Wheaton residents can prepare to see some changes at the old Hubble Middle School property.

Following the Wheaton Park District's special meetings Sept. 5 and 9 to finalize its contract with Bergen Construction and agreement with Bradford Equities, all sales surrounding the property closed Monday.

Bradford Equities purchased the property from Community Unit School District 200 for $5 million, and in turn, the Wheaton Park District purchased part of the old Hubble Middle School building — the section containing three gymnasiums — from Bradford for $3.25 million.

The park district will be reimbursed for 75 percent of its purchase with a federal grant.

The agreements between Bradford Equities and both District 200 and the Wheaton Park District were decided last summer. Now that Bradford and the park district have gotten all the appropriate permits to begin construction, they were able to officially close on their purchases.

“At any point, this could have derailed, but we got it done, and construction will be under way,” said Mike Benard, park district executive director.

The first stages of demolition by Bradford Equities, consisting of asbestos removal from the school building, began Tuesday. The Wheaton Park District will begin its work Sept. 17.
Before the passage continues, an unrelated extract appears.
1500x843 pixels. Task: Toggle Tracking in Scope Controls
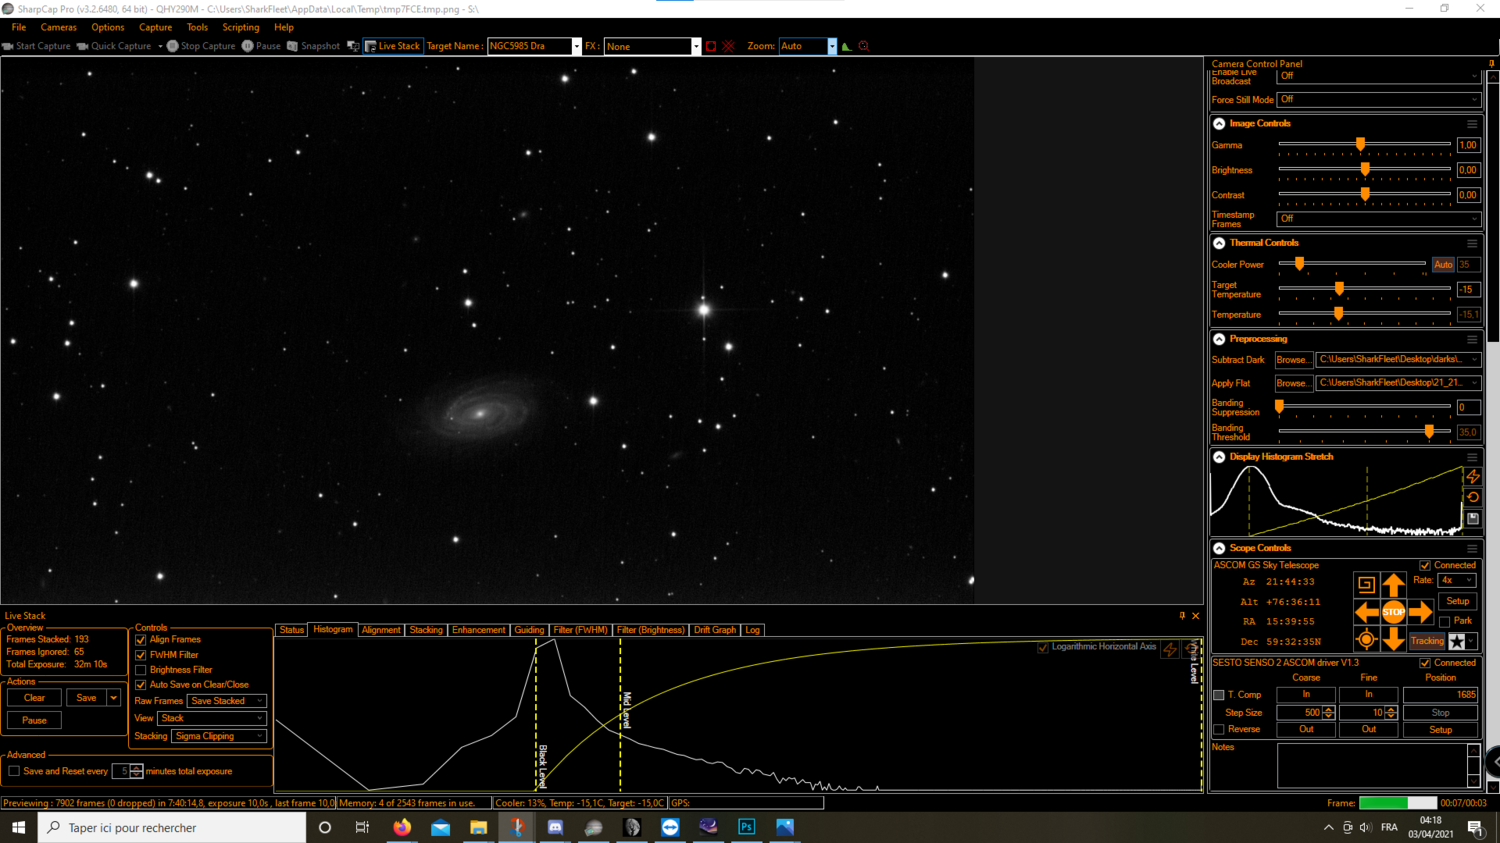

Bradford Equities purchased the old Hubble property from the school district, planning to build a Mariano’s Fresh Market on the southeast corner of the property at Naperville and Roosevelt roads. The market is expected to open October 2013, said Chad Jones, Bradford Equities CFO.

In addition to purchasing part of the school building from Bradford, the park district is gaining other land. Bradford Equities is donating part of the property for the park district to use as athletic fields. This land currently houses softball, teeball, football and soccer fields, as well as a quarter-mile track. While most of this will be lost in the construction, the park district plans to rebuild some elements after Bradford’s construction is complete, Benard said.

The park district also is trading part of its Central Park property, located west of Hubble, for more open space from Bradford. The part of Central Park being traded now holds an old administration building, two tennis courts, a playground and volleyball courts, Benard said. Three acres of green space and two tennis courts will remain.

Benard said the trade made sense for both parties. The park district will lose property that was either going unused or in need of maintenance and gain open land for more park space.

Construction on the Hubble property began this week with removal of asbestos. It will continue with demolishing parts of the school building gradually over the next 30 to 45 days, Jones said. Next, initial work will begin at the future site of Mariano’s Market and Bradford’s portion of Central Park to prepare those lands for building.

Bradford will demolish the old administrative building at Central Park, too.

The park district’s $2.2 million contract with Bergen Construction, approved Sept. 5, consists of construction on 50,000 square feet of the school building.

The park district had already been using the three gyms in the school prior to this deal, Benard said. The park district had an agreement with the school district to rent the gyms.

When construction on the school building is complete, it will be a stand-alone athletic center, he said.

If construction finishes by January 2013, the park district will pay Bergen an additional $30,000.

“Our wish is to have the project done in time for our athletic winter events,” Benard said.

Now that the purchases have officially closed, Community Unit School District 200 has fulfilled its promise to sell the property.

District 200 will place the proceeds from the sale in an escrow account and use them to pay down high-interest bonds later this fall, a district release stated.